ASSIGNMENT: Set down each line of the records once more, precisely, and omit the pictures.

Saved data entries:

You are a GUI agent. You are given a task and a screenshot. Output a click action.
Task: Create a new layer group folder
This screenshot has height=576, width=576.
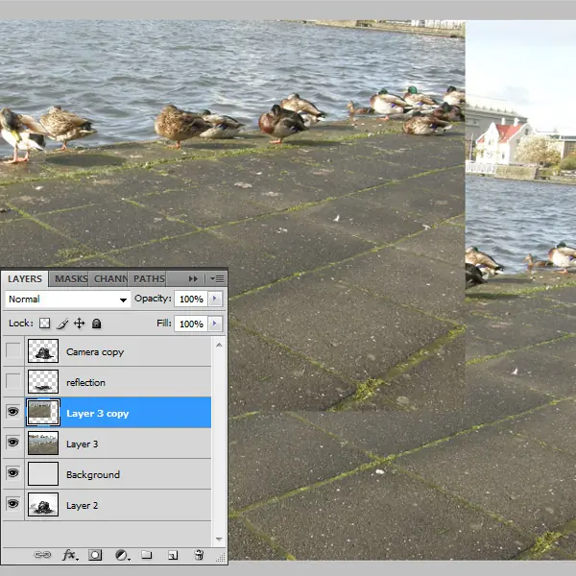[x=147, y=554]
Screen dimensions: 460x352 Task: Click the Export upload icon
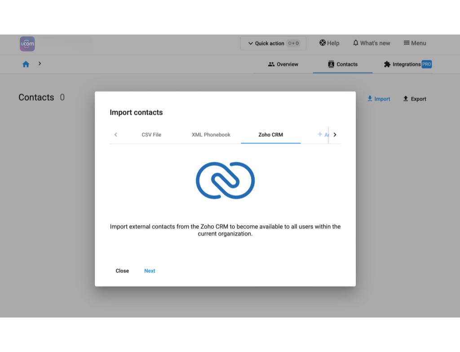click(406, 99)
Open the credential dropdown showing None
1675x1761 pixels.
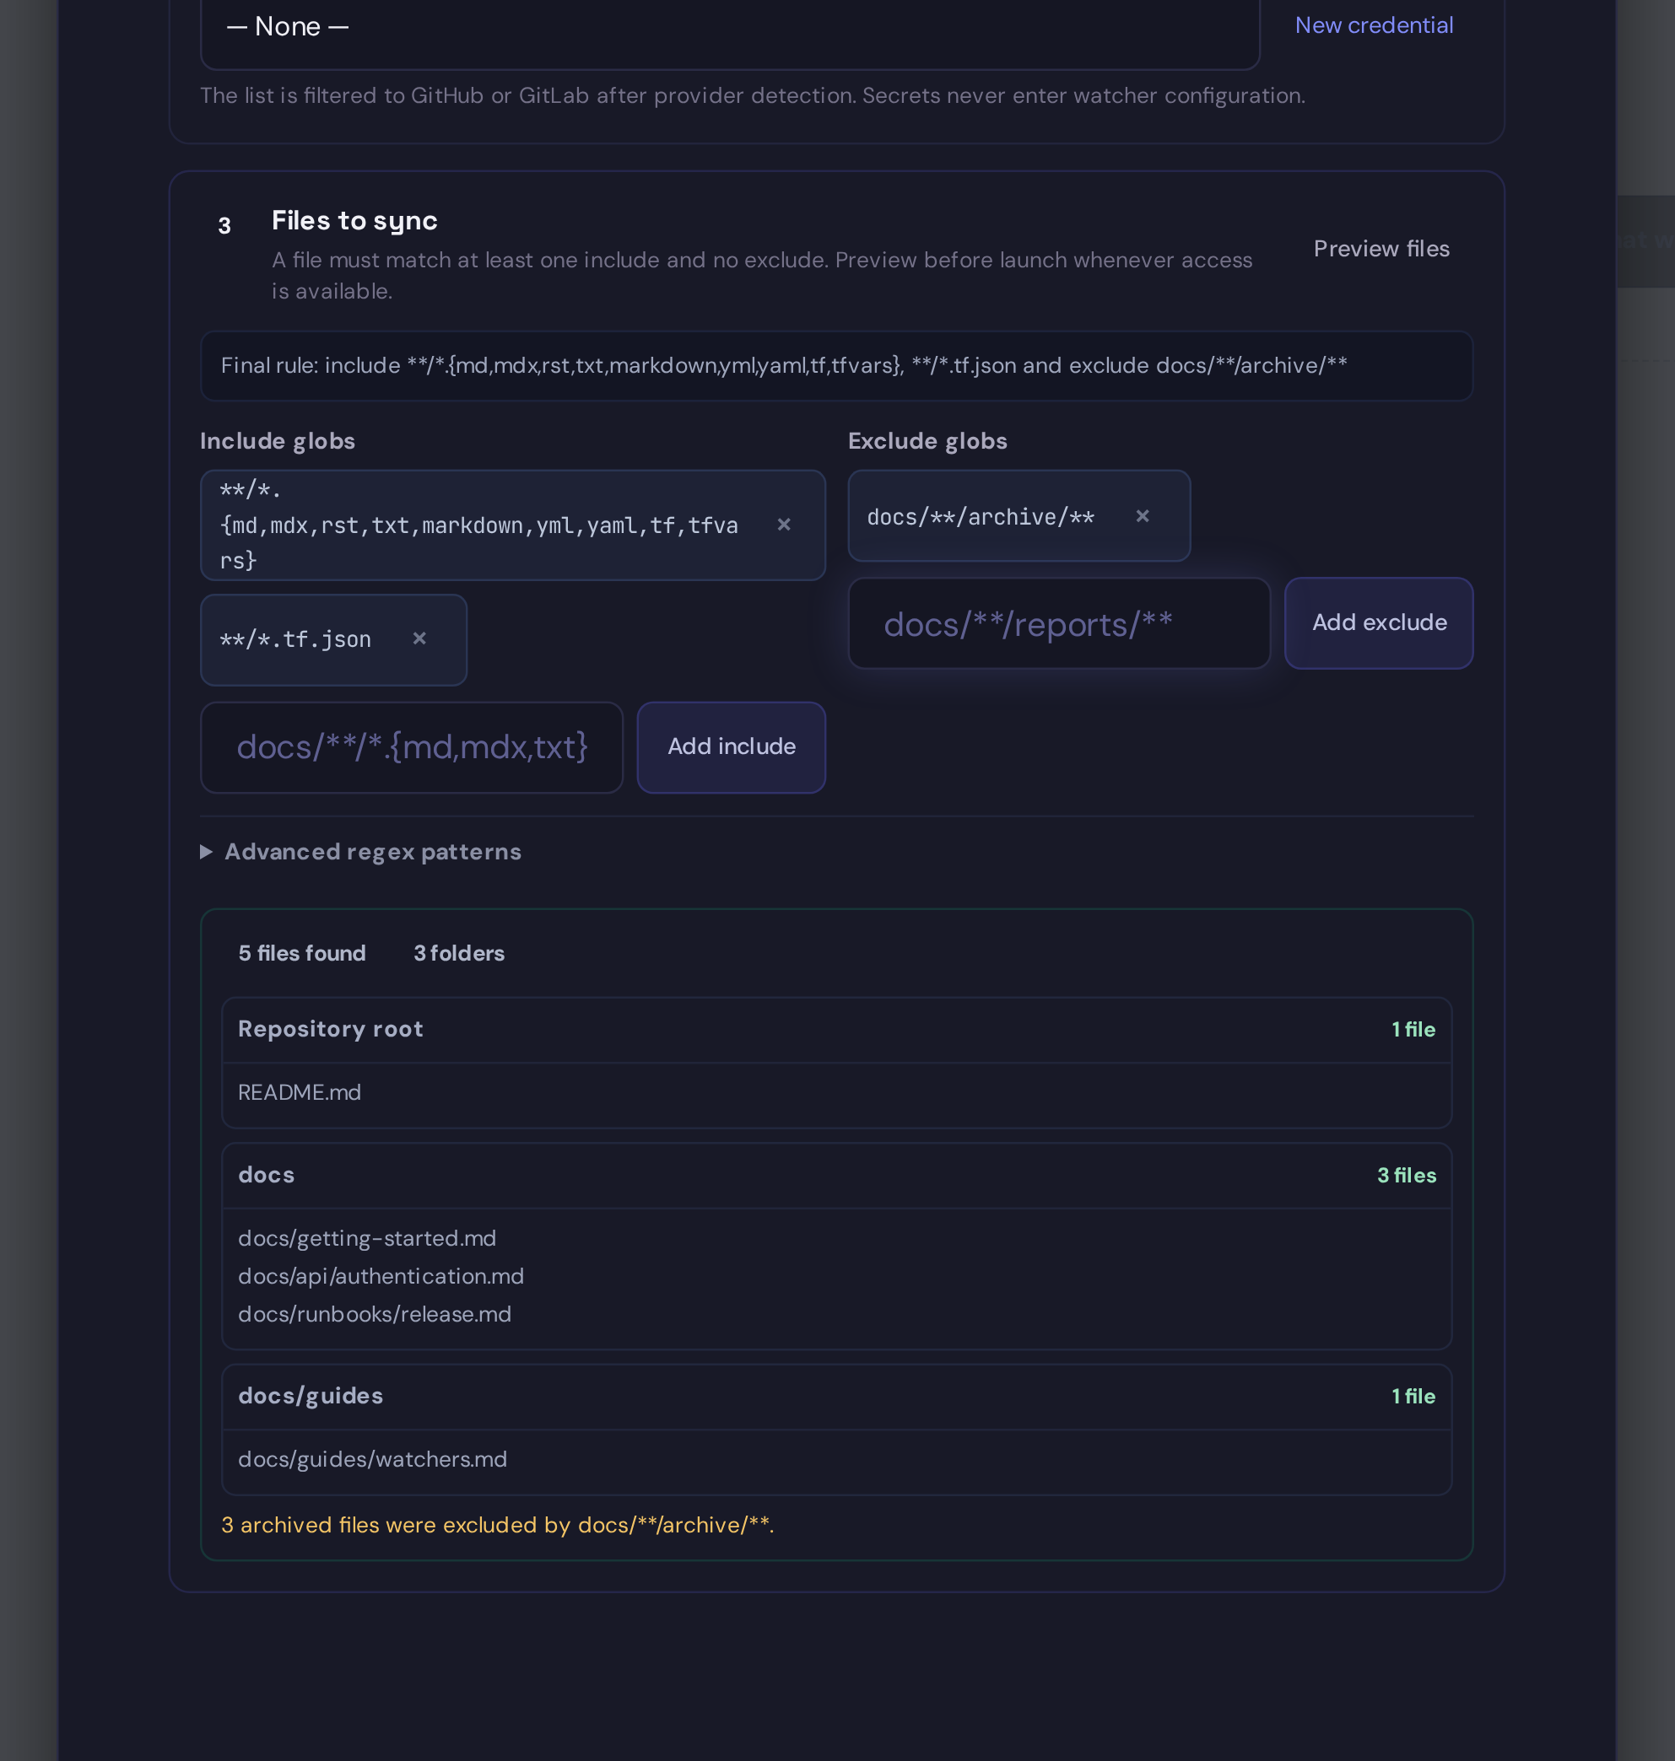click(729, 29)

EXERCISE OUTPUT:
You are a GUI agent. You are given a task and a screenshot. Output a click action.
Task: Create a new layer group folder
This screenshot has height=576, width=576.
[x=147, y=554]
Screen dimensions: 460x352 Task: Click the Export upload icon
click(406, 99)
Open the credential dropdown showing None
1675x1761 pixels.
click(729, 29)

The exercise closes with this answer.